Tomatoes contain a protective nutrient called lycopene which has been studied intensively over the last 5 years or more and found to be ‘preventative’ against human disease.1, 2, 3
Lycopene, is a member of the flavonoid nutrient family, found mostly in the skins, seeds and leaves of red and orange fruits and vegetables;-tomatoes, carrots, green peppers, apricots, pink grapefruits, red cabbage, berries, plums. Lycopene is a carotene but does not convert to Vitamin A unlike the carotenes from carrots and other plants.
So what does it do? It protects you. Carotenes dissolve into fat and this allows them to build up in the fatty cell walls of your skin, eyes, organs and they protect you from free-radical damage. Hence, in theory they should be protective against cancers, sun damage and a hectic lifestyle!

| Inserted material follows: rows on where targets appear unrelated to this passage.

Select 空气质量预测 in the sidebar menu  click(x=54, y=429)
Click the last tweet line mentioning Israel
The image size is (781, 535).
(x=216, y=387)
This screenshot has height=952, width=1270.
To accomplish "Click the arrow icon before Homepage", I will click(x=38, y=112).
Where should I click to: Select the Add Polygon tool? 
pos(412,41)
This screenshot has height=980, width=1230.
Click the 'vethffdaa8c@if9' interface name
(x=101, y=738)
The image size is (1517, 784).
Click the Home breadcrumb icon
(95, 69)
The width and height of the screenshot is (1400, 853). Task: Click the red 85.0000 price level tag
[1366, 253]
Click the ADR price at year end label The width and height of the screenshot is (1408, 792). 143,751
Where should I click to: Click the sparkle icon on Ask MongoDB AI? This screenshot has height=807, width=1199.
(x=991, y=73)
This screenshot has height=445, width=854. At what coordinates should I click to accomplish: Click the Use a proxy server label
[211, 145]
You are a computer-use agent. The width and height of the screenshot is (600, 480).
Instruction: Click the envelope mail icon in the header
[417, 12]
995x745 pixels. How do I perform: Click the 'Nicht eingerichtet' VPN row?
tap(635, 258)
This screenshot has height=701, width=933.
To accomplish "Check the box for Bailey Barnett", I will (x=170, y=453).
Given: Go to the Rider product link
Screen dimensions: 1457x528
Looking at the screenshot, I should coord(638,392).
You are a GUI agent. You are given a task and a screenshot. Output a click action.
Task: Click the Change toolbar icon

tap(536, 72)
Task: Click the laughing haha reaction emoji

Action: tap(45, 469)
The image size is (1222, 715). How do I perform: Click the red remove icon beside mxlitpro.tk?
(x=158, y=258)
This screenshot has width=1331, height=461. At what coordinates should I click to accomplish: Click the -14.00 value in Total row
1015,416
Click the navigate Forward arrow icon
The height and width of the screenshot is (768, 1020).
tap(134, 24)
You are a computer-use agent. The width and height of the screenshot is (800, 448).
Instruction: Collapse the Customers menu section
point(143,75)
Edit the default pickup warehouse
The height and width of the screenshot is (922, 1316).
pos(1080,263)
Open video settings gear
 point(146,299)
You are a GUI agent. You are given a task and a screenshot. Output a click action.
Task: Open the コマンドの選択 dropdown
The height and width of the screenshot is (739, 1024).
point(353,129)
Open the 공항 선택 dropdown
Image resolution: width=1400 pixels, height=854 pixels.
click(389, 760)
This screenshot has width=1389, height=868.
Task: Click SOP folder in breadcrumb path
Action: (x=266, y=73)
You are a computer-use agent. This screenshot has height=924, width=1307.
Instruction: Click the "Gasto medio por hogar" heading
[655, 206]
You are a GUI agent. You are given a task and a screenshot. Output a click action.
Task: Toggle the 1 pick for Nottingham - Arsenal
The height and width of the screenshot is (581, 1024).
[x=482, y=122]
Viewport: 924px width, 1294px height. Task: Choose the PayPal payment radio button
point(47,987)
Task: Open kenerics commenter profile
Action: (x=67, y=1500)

Don’t peel! Carotenes are in the skin and seeds of the vegetables. Buy organic for any thin-skinned fruits and vegetables and wash well before eating to avoid as much as you can of the pesticides and insecticides.
Laboratory studies4 have shown that you get two to three times as much lycopene from tomatoes when they are heated in oil. Therefore tinned tomatoes and tomato puree are a rich source as they have been heat processed. They do not have to be floating in oil, just massage 1 tsp of oil onto your individual serving e.g. 10 cherry tomatoes, before putting them in the oven. Chopping them also helps. The heating process appears to liberate the lycopene from the plant’s cells. Tomatoes are best fully ripe, deep red in colour and stored at room temperature.
- Warm tomatoes in the oven with some oil and stir through a pasta/rice dish along with your other vegetables and protein.
- A grilled tomato brushed with a little oil for breakfast with your egg, wholegrain toast and beans
- Chop cherry tomatoes into quarters and mix with chopped onions, chilli, apple cider vinegar, lemon and olive oil to make a tomato salsa. Warm through and serve with white fish and mixed lettuce leaves.
1. Gionvanucci et al. (1995) Intake of Carotenoids and Retino in Relation to Risk of Prostate Cancer. J Natl Cancer Inst 87 (23): 1767-1776
2. Sesso et al (2003) Dietary Lycopene, Tomato-Based Food Products and Cardiovascular Disease in Women. J Nutr. 133(7):2336-2341
3. Giovanucci E. (2005) Tomato Products, Lycopene, and Prostate Cancer: A Review of the Epidemiological Literature. J Nutr. 135(8):2030S-2031S
4. Gartner C. et al. (1997) Lycopene is more bioavailable from tomato paste than from fresh tomatoes. Am J Clin Nutr. 66(1): 116-122.